Long-range Lennard-Jones interactions have a significant impact on structural and thermodynamic properties of systems with nonpolar regions such as membranes. Effects of these interactions on properties of alkanes are investigated. Implementation of the Lennard-Jones particle-mesh Ewald (LJ-PME) method with the C36 additive and Drude polarizable force fields improves agreement with experiment for thermodynamic and kinetic properties of alkanes, with Drude outperforming the additive FF for nearly all quantities. Trends in the temperature dependence of the density and isothermal compressibility are also improved.
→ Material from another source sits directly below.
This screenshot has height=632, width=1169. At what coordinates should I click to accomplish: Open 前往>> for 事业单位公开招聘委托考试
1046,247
Phospholipids containing an ether linkage between the glycerol backbone and hydrophobic tails are prevalent in human red blood cells and nerve tissue. Ab initio results are used to revise linear ether parameters and develop new parameters for the glycerol-ether linkage in lipids. The new force field, called C36e, more accurately represents the dihedral potential energy landscape and improves solution properties of linear ethers. C36e allows more water to penetrate an ether-linked lipid bilayer, increasing the surface area per lipid compared to simulations carried out with the original C36 parameters and improving structural properties.
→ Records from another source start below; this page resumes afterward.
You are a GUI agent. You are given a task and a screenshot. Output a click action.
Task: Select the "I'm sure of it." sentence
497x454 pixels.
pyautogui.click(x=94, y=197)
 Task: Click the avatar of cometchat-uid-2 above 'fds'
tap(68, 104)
In addition to modulating membrane structure, lipid-ion interactions influence protein-ligand binding and conformations of membrane-bound proteins. Interaction parameters are introduced describing Be2+ affinity for binding sites on lipids. Experimental binding affinities reveal that Be2+ strongly binds to phosphoryl groups. Revised interaction parameters reproduce binding affinities in solution simulations. In a separate effort, experimental results for the radius of gyration (R_g) of polyethylene glycol (PEG) in various concentrations of KCl reveal that, while C36e parameters reproduce experimental R_g of PEG in the absence of KCl, adding salt results in underestimation of〖 R〗_g. It is found that the water shell around PEG affects R_g calculated from neutron scattering experiments, and K+-PEG interactions increase the gauche character of PEG.